Berdasarkan paparannya, prognosa konsumsi LPG 3 kg hingga akhir 2026 diperkirakan menembus 8,677 juta metrik ton (MT). Angka tersebut mencapai 108,46% dari pagu awal sebesar 8 juta MT. Bahkan, realisasi hingga Juli 2026 sudah menyentuh 5,045 juta MT.
Sejak tahun 5 tahun terakhir, realisasi penyaluran LPG 3 kg memang terpantau terus meningkat. Tahun 2021 realisasi penyaluran LPG mencapai 7,46 juta MT, meningkat di tahun 2022 sebesar 7,8 juta MT. Di tahun 2023 peningkatan juga terjadi, dimana realisasi LPG 3 kg mencapai 8,04 juta MT. Peningkatan juga terjadi di tahun 2024 mencapai 823 juta MT, dan di tahun 2025 mencapai 8,52 juta MT.
Laode menilai, perlunya upaya Pengendalian konsumen dan volume per konsumen (revisi Pepres 104/2007) dan merujuk pada pasal 7 Undang-Undang No 30/2007 tentang Energi bahwa Pemerintah dan Pemerintah Daerah menyediakan biaya subsidi untuk masyarakat tidak mampu.

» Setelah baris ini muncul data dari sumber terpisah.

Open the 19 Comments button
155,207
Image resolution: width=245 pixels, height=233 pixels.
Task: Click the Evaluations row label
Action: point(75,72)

"Kalau kita perhatikan di sini memang secara umum konsumsi LPG kita itu dari tahun ke tahun terus meningkat. Nah memang upaya-upaya sudah dilakukan gimana untuk bisa mengurangi beban dari meningkatnya konsumsi LPG ini," paparnya.
Dengan begitu, pemerintah saat ini melakukan pemadanan info NIK masyarakat dengan pedoman info kependudukan dan agunan sosial untuk memperbaiki ketepatan sasaran subsidi.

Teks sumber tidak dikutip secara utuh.